◆ SUPPLIED INFORMATION
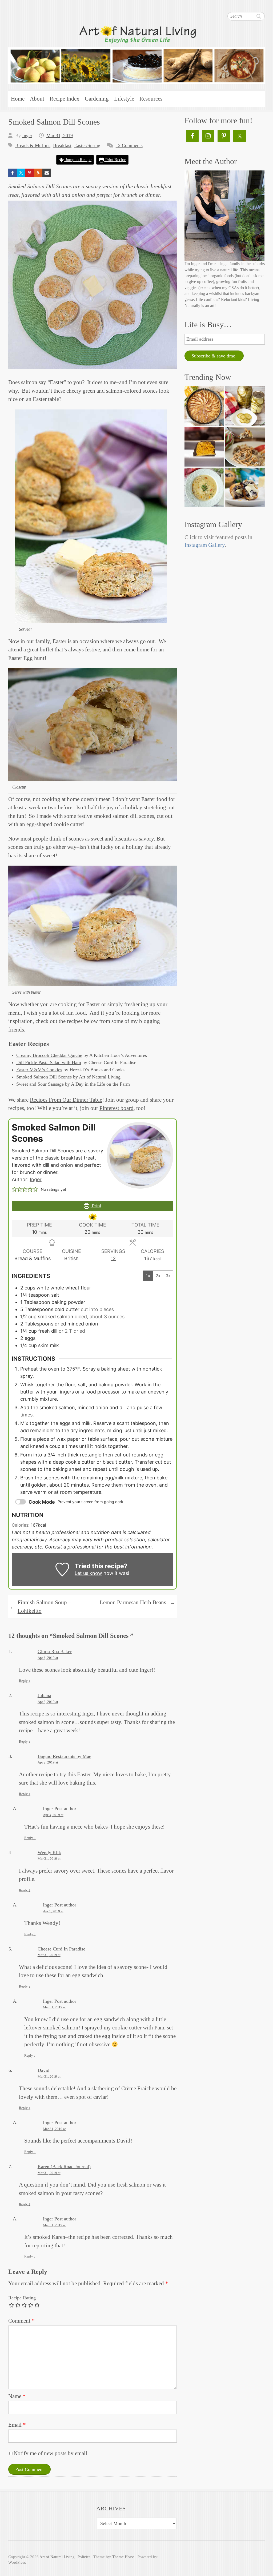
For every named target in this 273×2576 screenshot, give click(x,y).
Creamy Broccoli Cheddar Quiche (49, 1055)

...

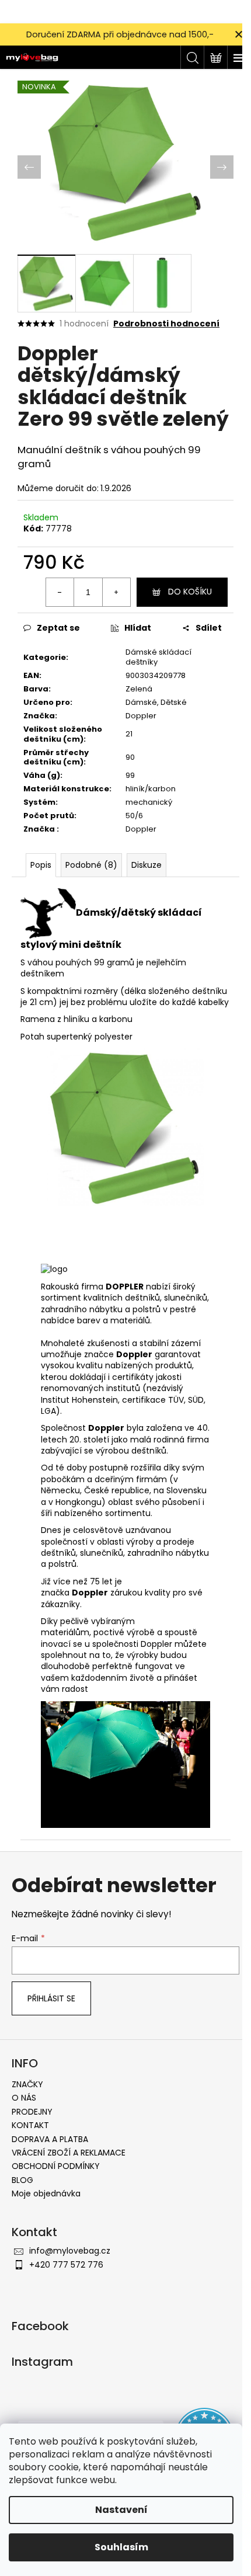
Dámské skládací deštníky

==

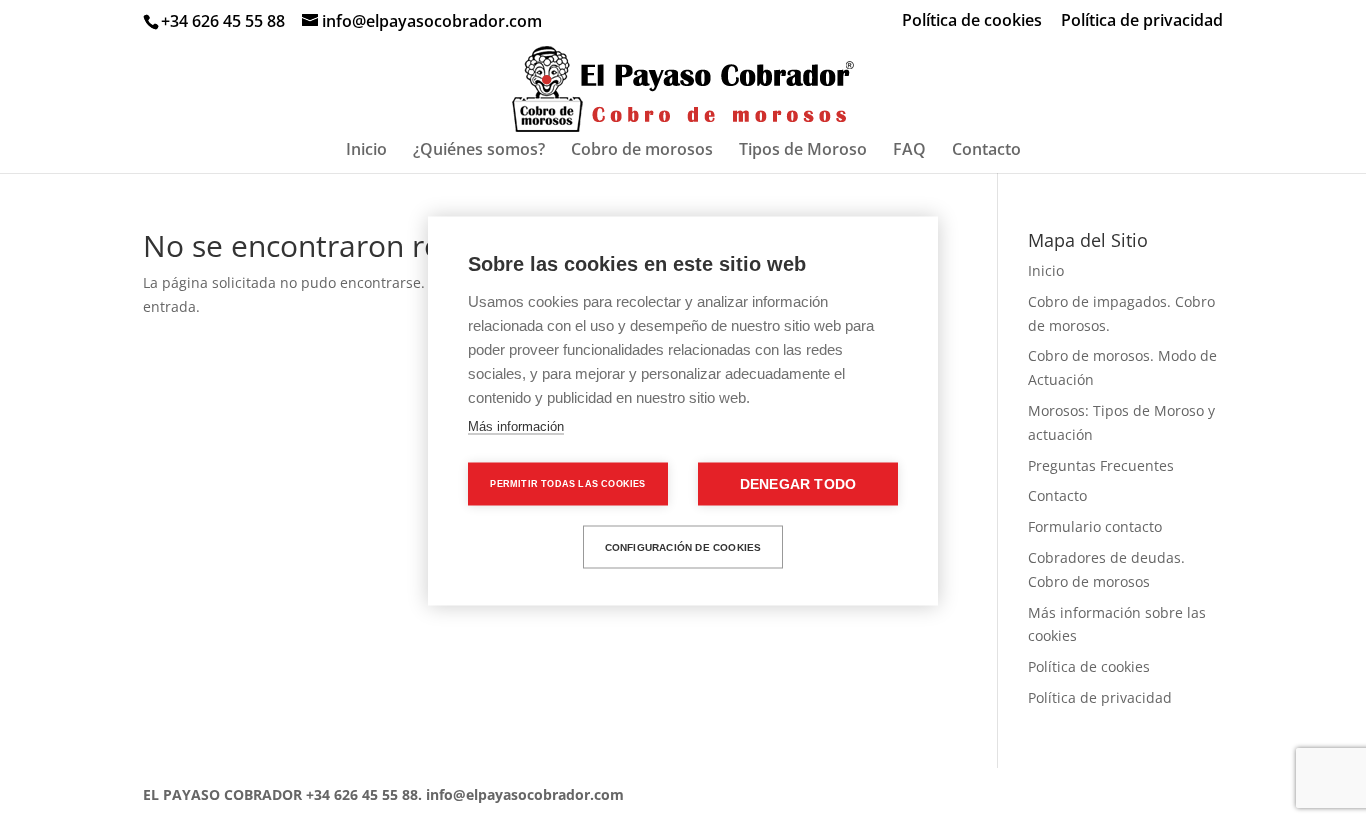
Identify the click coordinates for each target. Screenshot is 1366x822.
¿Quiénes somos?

◆ WHAT THE TASK REQUIRES
Every line above with the string "target" in it needs to be copied.

◆ OUTPUT OF THE TASK
For every named target in this 273×2576 screenshot, give click(x,y).
Identify the click coordinates for each target. Screenshot is 1366x822.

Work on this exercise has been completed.